* **Exercise description**:
Reproduce the records below, substituting "interface agent" for each occurrence of "GUI agent" and leaving every other character unchanged.
########################################
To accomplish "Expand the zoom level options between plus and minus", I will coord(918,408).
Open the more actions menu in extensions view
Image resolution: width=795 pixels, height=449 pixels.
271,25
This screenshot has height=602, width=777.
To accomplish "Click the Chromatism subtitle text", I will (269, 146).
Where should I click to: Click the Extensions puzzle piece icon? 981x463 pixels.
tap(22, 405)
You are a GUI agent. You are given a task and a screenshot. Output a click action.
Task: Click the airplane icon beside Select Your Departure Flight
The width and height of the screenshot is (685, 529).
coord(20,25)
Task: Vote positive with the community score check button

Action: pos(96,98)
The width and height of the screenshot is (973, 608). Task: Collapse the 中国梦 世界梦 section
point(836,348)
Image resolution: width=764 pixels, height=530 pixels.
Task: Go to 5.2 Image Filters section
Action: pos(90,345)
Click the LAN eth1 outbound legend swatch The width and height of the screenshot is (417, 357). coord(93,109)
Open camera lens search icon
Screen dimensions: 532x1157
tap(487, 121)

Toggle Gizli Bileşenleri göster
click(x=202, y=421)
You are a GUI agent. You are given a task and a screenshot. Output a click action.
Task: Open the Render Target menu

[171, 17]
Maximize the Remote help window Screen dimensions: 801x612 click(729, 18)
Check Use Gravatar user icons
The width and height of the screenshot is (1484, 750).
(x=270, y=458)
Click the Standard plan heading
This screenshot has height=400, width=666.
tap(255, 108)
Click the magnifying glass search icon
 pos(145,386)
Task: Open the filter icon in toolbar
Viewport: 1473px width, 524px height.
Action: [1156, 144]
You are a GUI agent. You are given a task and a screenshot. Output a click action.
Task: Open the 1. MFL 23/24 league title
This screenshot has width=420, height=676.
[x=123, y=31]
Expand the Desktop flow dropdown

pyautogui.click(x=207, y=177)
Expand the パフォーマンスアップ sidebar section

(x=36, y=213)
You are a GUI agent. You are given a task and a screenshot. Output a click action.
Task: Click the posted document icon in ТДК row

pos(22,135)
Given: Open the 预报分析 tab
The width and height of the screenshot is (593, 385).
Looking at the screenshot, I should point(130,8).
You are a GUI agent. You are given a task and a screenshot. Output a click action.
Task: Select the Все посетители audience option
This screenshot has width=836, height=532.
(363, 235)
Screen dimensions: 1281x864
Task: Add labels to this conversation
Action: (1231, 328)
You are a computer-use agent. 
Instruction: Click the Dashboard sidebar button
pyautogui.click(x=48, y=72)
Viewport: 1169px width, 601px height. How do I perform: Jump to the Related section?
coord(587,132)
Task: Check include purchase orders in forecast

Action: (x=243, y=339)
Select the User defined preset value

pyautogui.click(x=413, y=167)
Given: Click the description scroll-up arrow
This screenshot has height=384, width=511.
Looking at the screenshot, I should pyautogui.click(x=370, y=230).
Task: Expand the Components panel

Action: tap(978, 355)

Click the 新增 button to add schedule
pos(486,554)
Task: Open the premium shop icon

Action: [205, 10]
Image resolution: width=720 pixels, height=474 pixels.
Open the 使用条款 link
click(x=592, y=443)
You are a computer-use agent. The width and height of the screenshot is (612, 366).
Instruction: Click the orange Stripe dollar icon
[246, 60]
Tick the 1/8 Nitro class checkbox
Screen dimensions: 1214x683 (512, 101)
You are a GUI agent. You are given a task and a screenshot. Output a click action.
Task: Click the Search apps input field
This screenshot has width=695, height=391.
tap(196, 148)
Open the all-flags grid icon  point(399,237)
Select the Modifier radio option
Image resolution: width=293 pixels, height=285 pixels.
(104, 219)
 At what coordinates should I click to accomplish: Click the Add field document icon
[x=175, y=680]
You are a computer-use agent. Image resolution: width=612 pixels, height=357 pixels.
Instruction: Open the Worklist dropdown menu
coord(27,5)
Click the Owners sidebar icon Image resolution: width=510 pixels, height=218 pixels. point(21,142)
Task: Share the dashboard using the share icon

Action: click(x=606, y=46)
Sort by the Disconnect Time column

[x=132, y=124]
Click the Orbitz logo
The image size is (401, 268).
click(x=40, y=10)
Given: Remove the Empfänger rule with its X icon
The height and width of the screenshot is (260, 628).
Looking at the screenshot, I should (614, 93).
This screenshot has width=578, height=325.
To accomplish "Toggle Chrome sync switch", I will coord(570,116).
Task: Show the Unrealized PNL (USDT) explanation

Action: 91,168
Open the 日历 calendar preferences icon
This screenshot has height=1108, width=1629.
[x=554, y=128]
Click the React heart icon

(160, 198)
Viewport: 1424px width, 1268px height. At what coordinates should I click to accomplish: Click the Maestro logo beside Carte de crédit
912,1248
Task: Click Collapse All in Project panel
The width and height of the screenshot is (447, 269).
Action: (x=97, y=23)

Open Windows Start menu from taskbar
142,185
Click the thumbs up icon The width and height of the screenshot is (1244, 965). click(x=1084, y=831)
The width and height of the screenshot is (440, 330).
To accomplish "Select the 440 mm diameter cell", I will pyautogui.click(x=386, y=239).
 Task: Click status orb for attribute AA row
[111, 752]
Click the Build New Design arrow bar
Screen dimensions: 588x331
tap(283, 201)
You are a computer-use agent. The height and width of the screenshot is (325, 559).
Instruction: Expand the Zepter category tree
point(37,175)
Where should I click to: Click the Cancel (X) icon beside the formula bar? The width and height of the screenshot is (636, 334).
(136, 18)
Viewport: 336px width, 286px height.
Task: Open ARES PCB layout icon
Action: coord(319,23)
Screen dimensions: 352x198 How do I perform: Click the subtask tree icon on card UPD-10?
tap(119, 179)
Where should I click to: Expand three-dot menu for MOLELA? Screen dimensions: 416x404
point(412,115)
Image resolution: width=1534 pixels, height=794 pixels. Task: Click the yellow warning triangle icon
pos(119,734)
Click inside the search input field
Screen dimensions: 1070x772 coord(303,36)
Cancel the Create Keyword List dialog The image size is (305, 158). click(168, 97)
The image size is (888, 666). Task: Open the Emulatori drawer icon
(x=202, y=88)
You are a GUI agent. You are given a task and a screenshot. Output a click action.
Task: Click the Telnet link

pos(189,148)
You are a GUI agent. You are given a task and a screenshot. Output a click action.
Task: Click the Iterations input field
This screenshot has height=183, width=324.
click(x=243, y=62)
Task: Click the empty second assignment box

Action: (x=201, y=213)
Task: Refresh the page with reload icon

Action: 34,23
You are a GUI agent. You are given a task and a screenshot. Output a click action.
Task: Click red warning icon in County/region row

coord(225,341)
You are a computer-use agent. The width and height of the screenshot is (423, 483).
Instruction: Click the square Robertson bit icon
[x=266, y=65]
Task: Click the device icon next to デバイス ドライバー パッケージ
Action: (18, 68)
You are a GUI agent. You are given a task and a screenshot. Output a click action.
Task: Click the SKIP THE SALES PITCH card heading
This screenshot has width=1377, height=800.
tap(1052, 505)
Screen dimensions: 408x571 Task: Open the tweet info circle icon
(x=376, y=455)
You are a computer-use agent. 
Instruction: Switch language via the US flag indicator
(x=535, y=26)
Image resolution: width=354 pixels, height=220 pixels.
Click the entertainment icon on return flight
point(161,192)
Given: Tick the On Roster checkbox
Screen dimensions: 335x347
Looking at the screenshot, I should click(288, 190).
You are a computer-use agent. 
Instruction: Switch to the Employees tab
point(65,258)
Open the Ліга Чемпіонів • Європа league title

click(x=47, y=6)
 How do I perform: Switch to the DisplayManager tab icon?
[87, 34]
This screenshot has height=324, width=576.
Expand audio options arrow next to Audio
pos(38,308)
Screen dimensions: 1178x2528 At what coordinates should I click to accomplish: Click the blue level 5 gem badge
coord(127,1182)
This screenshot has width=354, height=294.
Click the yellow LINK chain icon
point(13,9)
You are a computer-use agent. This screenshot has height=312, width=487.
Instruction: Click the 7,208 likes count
########################################
* **Exercise result**:
To accomplish "Expand the zoom level options between plus and minus", I will coord(918,408).
Open the more actions menu in extensions view
Image resolution: width=795 pixels, height=449 pixels.
271,25
This screenshot has height=602, width=777.
To accomplish "Click the Chromatism subtitle text", I will (269, 146).
Where should I click to: Click the Extensions puzzle piece icon? 981x463 pixels.
tap(22, 405)
You are a interface agent. You are given a task and a screenshot. Output a click action.
Task: Click the airplane icon beside Select Your Departure Flight
The width and height of the screenshot is (685, 529).
coord(20,25)
Task: Vote positive with the community score check button

Action: pos(96,98)
The width and height of the screenshot is (973, 608). Task: Collapse the 中国梦 世界梦 section
point(836,348)
Image resolution: width=764 pixels, height=530 pixels.
Task: Go to 5.2 Image Filters section
Action: pos(90,345)
Click the LAN eth1 outbound legend swatch The width and height of the screenshot is (417, 357). coord(93,109)
Open camera lens search icon
Screen dimensions: 532x1157
tap(487, 121)

Toggle Gizli Bileşenleri göster
click(x=202, y=421)
You are a interface agent. You are given a task and a screenshot. Output a click action.
Task: Open the Render Target menu

[171, 17]
Maximize the Remote help window Screen dimensions: 801x612 click(729, 18)
Check Use Gravatar user icons
The width and height of the screenshot is (1484, 750).
(x=270, y=458)
Click the Standard plan heading
This screenshot has height=400, width=666.
tap(255, 108)
Click the magnifying glass search icon
 pos(145,386)
Task: Open the filter icon in toolbar
Viewport: 1473px width, 524px height.
Action: [1156, 144]
You are a interface agent. You are given a task and a screenshot. Output a click action.
Task: Open the 1. MFL 23/24 league title
This screenshot has width=420, height=676.
[x=123, y=31]
Expand the Desktop flow dropdown

pyautogui.click(x=207, y=177)
Expand the パフォーマンスアップ sidebar section

(x=36, y=213)
You are a interface agent. You are given a task and a screenshot. Output a click action.
Task: Click the posted document icon in ТДК row

pos(22,135)
Given: Open the 预报分析 tab
The width and height of the screenshot is (593, 385).
Looking at the screenshot, I should point(130,8).
You are a interface agent. You are given a task and a screenshot. Output a click action.
Task: Select the Все посетители audience option
This screenshot has width=836, height=532.
(363, 235)
Screen dimensions: 1281x864
Task: Add labels to this conversation
Action: (1231, 328)
You are a computer-use agent. 
Instruction: Click the Dashboard sidebar button
pyautogui.click(x=48, y=72)
Viewport: 1169px width, 601px height. How do I perform: Jump to the Related section?
coord(587,132)
Task: Check include purchase orders in forecast

Action: (x=243, y=339)
Select the User defined preset value

pyautogui.click(x=413, y=167)
Given: Click the description scroll-up arrow
This screenshot has height=384, width=511.
Looking at the screenshot, I should pyautogui.click(x=370, y=230).
Task: Expand the Components panel

Action: tap(978, 355)

Click the 新增 button to add schedule
pos(486,554)
Task: Open the premium shop icon

Action: [205, 10]
Image resolution: width=720 pixels, height=474 pixels.
Open the 使用条款 link
click(x=592, y=443)
You are a computer-use agent. The width and height of the screenshot is (612, 366).
Instruction: Click the orange Stripe dollar icon
[246, 60]
Tick the 1/8 Nitro class checkbox
Screen dimensions: 1214x683 (512, 101)
You are a interface agent. You are given a task and a screenshot. Output a click action.
Task: Click the Search apps input field
This screenshot has width=695, height=391.
tap(196, 148)
Open the all-flags grid icon  point(399,237)
Select the Modifier radio option
Image resolution: width=293 pixels, height=285 pixels.
(104, 219)
 At what coordinates should I click to accomplish: Click the Add field document icon
[x=175, y=680]
You are a computer-use agent. Image resolution: width=612 pixels, height=357 pixels.
Instruction: Open the Worklist dropdown menu
coord(27,5)
Click the Owners sidebar icon Image resolution: width=510 pixels, height=218 pixels. point(21,142)
Task: Share the dashboard using the share icon

Action: click(x=606, y=46)
Sort by the Disconnect Time column

[x=132, y=124]
Click the Orbitz logo
The image size is (401, 268).
click(x=40, y=10)
Given: Remove the Empfänger rule with its X icon
The height and width of the screenshot is (260, 628).
Looking at the screenshot, I should (614, 93).
This screenshot has width=578, height=325.
To accomplish "Toggle Chrome sync switch", I will coord(570,116).
Task: Show the Unrealized PNL (USDT) explanation

Action: 91,168
Open the 日历 calendar preferences icon
This screenshot has height=1108, width=1629.
[x=554, y=128]
Click the React heart icon

(160, 198)
Viewport: 1424px width, 1268px height. At what coordinates should I click to accomplish: Click the Maestro logo beside Carte de crédit
912,1248
Task: Click Collapse All in Project panel
The width and height of the screenshot is (447, 269).
Action: (x=97, y=23)

Open Windows Start menu from taskbar
142,185
Click the thumbs up icon The width and height of the screenshot is (1244, 965). click(x=1084, y=831)
The width and height of the screenshot is (440, 330).
To accomplish "Select the 440 mm diameter cell", I will pyautogui.click(x=386, y=239).
 Task: Click status orb for attribute AA row
[111, 752]
Click the Build New Design arrow bar
Screen dimensions: 588x331
tap(283, 201)
You are a computer-use agent. The height and width of the screenshot is (325, 559).
Instruction: Expand the Zepter category tree
point(37,175)
Where should I click to: Click the Cancel (X) icon beside the formula bar? The width and height of the screenshot is (636, 334).
(136, 18)
Viewport: 336px width, 286px height.
Task: Open ARES PCB layout icon
Action: coord(319,23)
Screen dimensions: 352x198 How do I perform: Click the subtask tree icon on card UPD-10?
tap(119, 179)
Where should I click to: Expand three-dot menu for MOLELA? Screen dimensions: 416x404
point(412,115)
Image resolution: width=1534 pixels, height=794 pixels. Task: Click the yellow warning triangle icon
pos(119,734)
Click inside the search input field
Screen dimensions: 1070x772 coord(303,36)
Cancel the Create Keyword List dialog The image size is (305, 158). click(168, 97)
The image size is (888, 666). Task: Open the Emulatori drawer icon
(x=202, y=88)
You are a interface agent. You are given a task and a screenshot. Output a click action.
Task: Click the Telnet link

pos(189,148)
You are a interface agent. You are given a task and a screenshot. Output a click action.
Task: Click the Iterations input field
This screenshot has height=183, width=324.
click(x=243, y=62)
Task: Click the empty second assignment box

Action: (x=201, y=213)
Task: Refresh the page with reload icon

Action: 34,23
You are a interface agent. You are given a task and a screenshot. Output a click action.
Task: Click red warning icon in County/region row

coord(225,341)
You are a computer-use agent. The width and height of the screenshot is (423, 483).
Instruction: Click the square Robertson bit icon
[x=266, y=65]
Task: Click the device icon next to デバイス ドライバー パッケージ
Action: (18, 68)
You are a interface agent. You are given a task and a screenshot. Output a click action.
Task: Click the SKIP THE SALES PITCH card heading
This screenshot has width=1377, height=800.
tap(1052, 505)
Screen dimensions: 408x571 Task: Open the tweet info circle icon
(x=376, y=455)
You are a computer-use agent. 
Instruction: Switch language via the US flag indicator
(x=535, y=26)
Image resolution: width=354 pixels, height=220 pixels.
Click the entertainment icon on return flight
point(161,192)
Given: Tick the On Roster checkbox
Screen dimensions: 335x347
Looking at the screenshot, I should click(288, 190).
You are a computer-use agent. 
Instruction: Switch to the Employees tab
point(65,258)
Open the Ліга Чемпіонів • Європа league title

click(x=47, y=6)
 How do I perform: Switch to the DisplayManager tab icon?
[87, 34]
This screenshot has height=324, width=576.
Expand audio options arrow next to Audio
pos(38,308)
Screen dimensions: 1178x2528 At what coordinates should I click to accomplish: Click the blue level 5 gem badge
coord(127,1182)
This screenshot has width=354, height=294.
Click the yellow LINK chain icon
point(13,9)
You are a computer-use agent. This screenshot has height=312, width=487.
Instruction: Click the 7,208 likes count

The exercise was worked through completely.